[PATCH 0/2] blk-mq: fix blk_mq_alloc_request_hctx

From: Ming Lei <ming.lei@redhat.com>
To: Jens Axboe <axboe@kernel.dk>,
	linux-block@vger.kernel.org, linux-nvme@lists.infradead.org,
	Christoph Hellwig <hch@lst.de>
Cc: Ming Lei <ming.lei@redhat.com>, Sagi Grimberg <sagi@grimberg.me>,
	Daniel Wagner <dwagner@suse.de>, Wen Xiong <wenxiong@us.ibm.com>,
	John Garry <john.garry@huawei.com>
Subject: [PATCH 0/2] blk-mq: fix blk_mq_alloc_request_hctx
Date: Tue, 29 Jun 2021 15:49:49 +0800	[thread overview]
Message-ID: <20210629074951.1981284-1-ming.lei@redhat.com> (raw)

Hi,

blk_mq_alloc_request_hctx() is used by NVMe fc/rdma/tcp/loop to connect
io queue. Also the sw ctx is chosen as the 1st online cpu in hctx->cpumask.
However, all cpus in hctx->cpumask may be offline.
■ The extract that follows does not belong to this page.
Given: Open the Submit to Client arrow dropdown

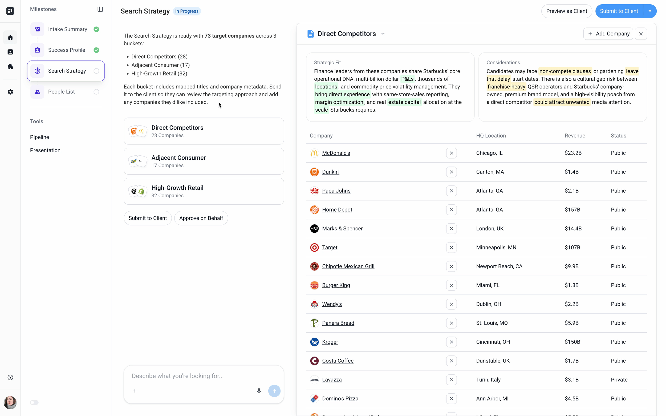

This usage model isn't well supported by blk-mq which supposes allocator is
always done on one online CPU in hctx->cpumask. This assumption is
related with managed irq, which also requires blk-mq to drain inflight
request in this hctx when the last cpu in hctx->cpumask is going to
offline.

However, NVMe fc/rdma/tcp/loop don't use managed irq, so we should allow
them to ask for request allocation when the specified hctx is inactive
(all cpus in hctx->cpumask are offline).

Fix blk_mq_alloc_request_hctx() by adding/passing flag of
BLK_MQ_F_NOT_USE_MANAGED_IRQ. 

Ming Lei (2):
  blk-mq: not deactivate hctx if the device doesn't use managed irq
  nvme: pass BLK_MQ_F_NOT_USE_MANAGED_IRQ for fc/rdma/tcp/loop

 block/blk-mq.c             | 6 +++++-
 drivers/nvme/host/fc.c     | 3 ++-
 drivers/nvme/host/rdma.c   | 3 ++-
 drivers/nvme/host/tcp.c    | 3 ++-
 drivers/nvme/target/loop.c | 3 ++-
 include/linux/blk-mq.h     | 1 +
 6 files changed, 14 insertions(+), 5 deletions(-)

Cc: Sagi Grimberg <sagi@grimberg.me>
Cc: Daniel Wagner <dwagner@suse.de>
Cc: Wen Xiong <wenxiong@us.ibm.com>
Cc: John Garry <john.garry@huawei.com>

-- 
2.31.1